Stored data entries:
::::::::

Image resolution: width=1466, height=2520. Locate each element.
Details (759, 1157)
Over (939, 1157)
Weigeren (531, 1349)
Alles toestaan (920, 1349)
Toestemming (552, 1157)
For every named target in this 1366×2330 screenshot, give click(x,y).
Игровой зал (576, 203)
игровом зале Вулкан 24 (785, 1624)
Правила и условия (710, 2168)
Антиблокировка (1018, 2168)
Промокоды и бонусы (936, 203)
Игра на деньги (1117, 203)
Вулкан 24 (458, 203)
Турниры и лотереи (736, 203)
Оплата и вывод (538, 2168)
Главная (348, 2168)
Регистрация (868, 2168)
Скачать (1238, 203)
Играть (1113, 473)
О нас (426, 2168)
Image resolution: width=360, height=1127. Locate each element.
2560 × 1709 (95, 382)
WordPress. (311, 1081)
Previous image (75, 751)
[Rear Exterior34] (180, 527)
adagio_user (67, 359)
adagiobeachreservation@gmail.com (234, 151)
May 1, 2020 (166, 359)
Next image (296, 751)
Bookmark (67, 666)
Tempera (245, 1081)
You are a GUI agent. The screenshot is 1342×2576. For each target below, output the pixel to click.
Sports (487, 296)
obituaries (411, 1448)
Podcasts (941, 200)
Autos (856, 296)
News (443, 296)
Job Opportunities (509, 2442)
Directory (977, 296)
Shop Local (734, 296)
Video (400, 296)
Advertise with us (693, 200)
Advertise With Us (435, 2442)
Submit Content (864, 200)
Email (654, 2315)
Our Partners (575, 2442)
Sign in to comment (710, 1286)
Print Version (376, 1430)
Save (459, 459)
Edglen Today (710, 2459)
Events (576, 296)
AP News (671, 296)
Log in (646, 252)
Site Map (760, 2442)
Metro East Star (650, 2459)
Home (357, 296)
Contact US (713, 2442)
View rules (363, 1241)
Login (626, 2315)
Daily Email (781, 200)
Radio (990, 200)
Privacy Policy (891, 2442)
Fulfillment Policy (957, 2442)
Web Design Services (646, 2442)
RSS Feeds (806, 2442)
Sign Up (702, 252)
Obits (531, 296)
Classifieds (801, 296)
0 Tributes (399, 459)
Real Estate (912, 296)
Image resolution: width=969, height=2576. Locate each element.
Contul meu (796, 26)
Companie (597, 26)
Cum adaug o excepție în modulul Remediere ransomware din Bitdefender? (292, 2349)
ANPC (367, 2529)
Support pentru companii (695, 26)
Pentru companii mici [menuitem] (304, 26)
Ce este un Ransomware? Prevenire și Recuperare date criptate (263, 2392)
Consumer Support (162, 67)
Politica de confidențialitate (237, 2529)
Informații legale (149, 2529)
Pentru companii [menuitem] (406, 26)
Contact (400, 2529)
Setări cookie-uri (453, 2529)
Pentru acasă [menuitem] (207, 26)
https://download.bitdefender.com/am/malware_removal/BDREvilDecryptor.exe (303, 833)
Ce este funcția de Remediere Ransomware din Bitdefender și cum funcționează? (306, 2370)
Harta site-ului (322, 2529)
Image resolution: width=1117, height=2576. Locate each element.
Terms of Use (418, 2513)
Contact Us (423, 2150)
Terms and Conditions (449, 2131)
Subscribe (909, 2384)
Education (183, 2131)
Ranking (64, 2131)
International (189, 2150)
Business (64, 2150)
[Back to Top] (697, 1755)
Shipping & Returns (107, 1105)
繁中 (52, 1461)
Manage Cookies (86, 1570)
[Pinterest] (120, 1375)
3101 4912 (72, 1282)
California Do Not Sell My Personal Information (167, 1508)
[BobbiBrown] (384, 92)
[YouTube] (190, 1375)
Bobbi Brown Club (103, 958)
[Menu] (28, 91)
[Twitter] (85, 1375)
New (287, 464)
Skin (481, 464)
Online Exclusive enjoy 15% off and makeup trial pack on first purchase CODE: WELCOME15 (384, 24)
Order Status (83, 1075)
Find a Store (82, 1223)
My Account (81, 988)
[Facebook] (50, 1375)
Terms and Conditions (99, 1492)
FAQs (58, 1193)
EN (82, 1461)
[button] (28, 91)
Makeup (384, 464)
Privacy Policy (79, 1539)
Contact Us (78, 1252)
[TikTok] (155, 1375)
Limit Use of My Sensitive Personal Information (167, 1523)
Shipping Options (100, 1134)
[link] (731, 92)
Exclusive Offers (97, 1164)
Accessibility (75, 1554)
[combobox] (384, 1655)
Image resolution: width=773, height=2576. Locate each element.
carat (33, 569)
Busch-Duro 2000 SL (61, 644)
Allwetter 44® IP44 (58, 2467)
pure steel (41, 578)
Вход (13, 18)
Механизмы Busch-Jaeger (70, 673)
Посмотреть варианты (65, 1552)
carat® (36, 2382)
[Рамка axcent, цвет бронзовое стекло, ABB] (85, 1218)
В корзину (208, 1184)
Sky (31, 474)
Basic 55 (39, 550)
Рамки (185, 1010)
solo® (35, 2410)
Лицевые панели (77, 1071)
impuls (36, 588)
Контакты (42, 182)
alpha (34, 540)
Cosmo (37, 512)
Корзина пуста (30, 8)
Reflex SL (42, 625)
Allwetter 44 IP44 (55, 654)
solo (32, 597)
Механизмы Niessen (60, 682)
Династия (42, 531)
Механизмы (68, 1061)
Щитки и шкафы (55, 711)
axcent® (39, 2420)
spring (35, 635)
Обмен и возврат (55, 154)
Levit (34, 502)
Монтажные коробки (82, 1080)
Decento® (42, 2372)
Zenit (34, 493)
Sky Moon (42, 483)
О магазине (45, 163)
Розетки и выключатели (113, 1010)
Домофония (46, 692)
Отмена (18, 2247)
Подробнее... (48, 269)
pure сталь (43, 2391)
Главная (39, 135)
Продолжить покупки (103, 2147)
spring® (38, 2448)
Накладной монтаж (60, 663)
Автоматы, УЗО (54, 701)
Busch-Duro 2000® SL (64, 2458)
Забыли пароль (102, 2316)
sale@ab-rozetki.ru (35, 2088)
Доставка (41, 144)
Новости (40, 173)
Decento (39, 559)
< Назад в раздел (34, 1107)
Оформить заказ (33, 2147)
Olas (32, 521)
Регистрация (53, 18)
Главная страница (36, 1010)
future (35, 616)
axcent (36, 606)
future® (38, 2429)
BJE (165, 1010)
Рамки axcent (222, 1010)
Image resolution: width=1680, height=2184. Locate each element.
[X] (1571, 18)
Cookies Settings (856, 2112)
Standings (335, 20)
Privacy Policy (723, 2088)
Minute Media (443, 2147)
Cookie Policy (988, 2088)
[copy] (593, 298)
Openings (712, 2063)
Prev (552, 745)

::::::::

Action item:
Could you write out all the entries word for word?

Output for this exercise:
Image resolution: width=1466, height=2520. Locate each element.
Details (759, 1157)
Over (939, 1157)
Weigeren (531, 1349)
Alles toestaan (920, 1349)
Toestemming (552, 1157)
For every named target in this 1366×2330 screenshot, give click(x,y).
Игровой зал (576, 203)
игровом зале Вулкан 24 (785, 1624)
Правила и условия (710, 2168)
Антиблокировка (1018, 2168)
Промокоды и бонусы (936, 203)
Игра на деньги (1117, 203)
Вулкан 24 (458, 203)
Турниры и лотереи (736, 203)
Оплата и вывод (538, 2168)
Главная (348, 2168)
Регистрация (868, 2168)
Скачать (1238, 203)
Играть (1113, 473)
О нас (426, 2168)
Image resolution: width=360, height=1127. Locate each element.
2560 × 1709 (95, 382)
WordPress. (311, 1081)
Previous image (75, 751)
[Rear Exterior34] (180, 527)
adagio_user (67, 359)
adagiobeachreservation@gmail.com (234, 151)
May 1, 2020 (166, 359)
Next image (296, 751)
Bookmark (67, 666)
Tempera (245, 1081)
You are a GUI agent. The screenshot is 1342×2576. For each target below, output the pixel to click.
Sports (487, 296)
obituaries (411, 1448)
Podcasts (941, 200)
Autos (856, 296)
News (443, 296)
Job Opportunities (509, 2442)
Directory (977, 296)
Shop Local (734, 296)
Video (400, 296)
Advertise with us (693, 200)
Advertise With Us (435, 2442)
Submit Content (864, 200)
Email (654, 2315)
Our Partners (575, 2442)
Sign in to comment (710, 1286)
Print Version (376, 1430)
Save (459, 459)
Edglen Today (710, 2459)
Events (576, 296)
AP News (671, 296)
Log in (646, 252)
Site Map (760, 2442)
Metro East Star (650, 2459)
Home (357, 296)
Contact US (713, 2442)
View rules (363, 1241)
Login (626, 2315)
Daily Email (781, 200)
Radio (990, 200)
Privacy Policy (891, 2442)
Fulfillment Policy (957, 2442)
Web Design Services (646, 2442)
RSS Feeds (806, 2442)
Sign Up (702, 252)
Obits (531, 296)
Classifieds (801, 296)
0 Tributes (399, 459)
Real Estate (912, 296)
Image resolution: width=969, height=2576. Locate each element.
Contul meu (796, 26)
Companie (597, 26)
Cum adaug o excepție în modulul Remediere ransomware din Bitdefender? (292, 2349)
ANPC (367, 2529)
Support pentru companii (695, 26)
Pentru companii mici [menuitem] (304, 26)
Ce este un Ransomware? Prevenire și Recuperare date criptate (263, 2392)
Consumer Support (162, 67)
Politica de confidențialitate (237, 2529)
Informații legale (149, 2529)
Pentru companii [menuitem] (406, 26)
Contact (400, 2529)
Setări cookie-uri (453, 2529)
Pentru acasă [menuitem] (207, 26)
https://download.bitdefender.com/am/malware_removal/BDREvilDecryptor.exe (303, 833)
Ce este funcția de Remediere Ransomware din Bitdefender și cum funcționează? (306, 2370)
Harta site-ului (322, 2529)
Image resolution: width=1117, height=2576. Locate each element.
Terms of Use (418, 2513)
Contact Us (423, 2150)
Terms and Conditions (449, 2131)
Subscribe (909, 2384)
Education (183, 2131)
Ranking (64, 2131)
International (189, 2150)
Business (64, 2150)
[Back to Top] (697, 1755)
Shipping & Returns (107, 1105)
繁中 (52, 1461)
Manage Cookies (86, 1570)
[Pinterest] (120, 1375)
3101 4912 (72, 1282)
California Do Not Sell My Personal Information (167, 1508)
[BobbiBrown] (384, 92)
[YouTube] (190, 1375)
Bobbi Brown Club (103, 958)
[Menu] (28, 91)
[Twitter] (85, 1375)
New (287, 464)
Skin (481, 464)
Online Exclusive enjoy 15% off and makeup trial pack on first purchase CODE: WELCOME15 (384, 24)
Order Status (83, 1075)
Find a Store (82, 1223)
My Account (81, 988)
[Facebook] (50, 1375)
Terms and Conditions (99, 1492)
FAQs (58, 1193)
EN (82, 1461)
[button] (28, 91)
Makeup (384, 464)
Privacy Policy (79, 1539)
Contact Us (78, 1252)
[TikTok] (155, 1375)
Limit Use of My Sensitive Personal Information (167, 1523)
Shipping Options (100, 1134)
[link] (731, 92)
Exclusive Offers (97, 1164)
Accessibility (75, 1554)
[combobox] (384, 1655)
Image resolution: width=773, height=2576. Locate each element.
carat (33, 569)
Busch-Duro 2000 SL (61, 644)
Allwetter 44® IP44 (58, 2467)
pure steel (41, 578)
Вход (13, 18)
Механизмы Busch-Jaeger (70, 673)
Посмотреть варианты (65, 1552)
carat® (36, 2382)
[Рамка axcent, цвет бронзовое стекло, ABB] (85, 1218)
В корзину (208, 1184)
Sky (31, 474)
Basic 55 (39, 550)
Рамки (185, 1010)
solo® (35, 2410)
Лицевые панели (77, 1071)
impuls (36, 588)
Контакты (42, 182)
alpha (34, 540)
Cosmo (37, 512)
Корзина пуста (30, 8)
Reflex SL (42, 625)
Allwetter 44 IP44 (55, 654)
solo (32, 597)
Механизмы Niessen (60, 682)
Династия (42, 531)
Механизмы (68, 1061)
Щитки и шкафы (55, 711)
axcent® (39, 2420)
spring (35, 635)
Обмен и возврат (55, 154)
Levit (34, 502)
Монтажные коробки (82, 1080)
Decento® (42, 2372)
Zenit (34, 493)
Sky Moon (42, 483)
О магазине (45, 163)
Розетки и выключатели (113, 1010)
Домофония (46, 692)
Отмена (18, 2247)
Подробнее... (48, 269)
pure сталь (43, 2391)
Главная (39, 135)
Продолжить покупки (103, 2147)
spring® (38, 2448)
Накладной монтаж (60, 663)
Автоматы, УЗО (54, 701)
Busch-Duro 2000® SL (64, 2458)
Забыли пароль (102, 2316)
sale@ab-rozetki.ru (35, 2088)
Доставка (41, 144)
Новости (40, 173)
Decento (39, 559)
< Назад в раздел (34, 1107)
Оформить заказ (33, 2147)
Olas (32, 521)
Регистрация (53, 18)
Главная страница (36, 1010)
future (35, 616)
axcent (36, 606)
future® (38, 2429)
BJE (165, 1010)
Рамки axcent (222, 1010)
Image resolution: width=1680, height=2184. Locate each element.
[X] (1571, 18)
Cookies Settings (856, 2112)
Standings (335, 20)
Privacy Policy (723, 2088)
Minute Media (443, 2147)
Cookie Policy (988, 2088)
[copy] (593, 298)
Openings (712, 2063)
Prev (552, 745)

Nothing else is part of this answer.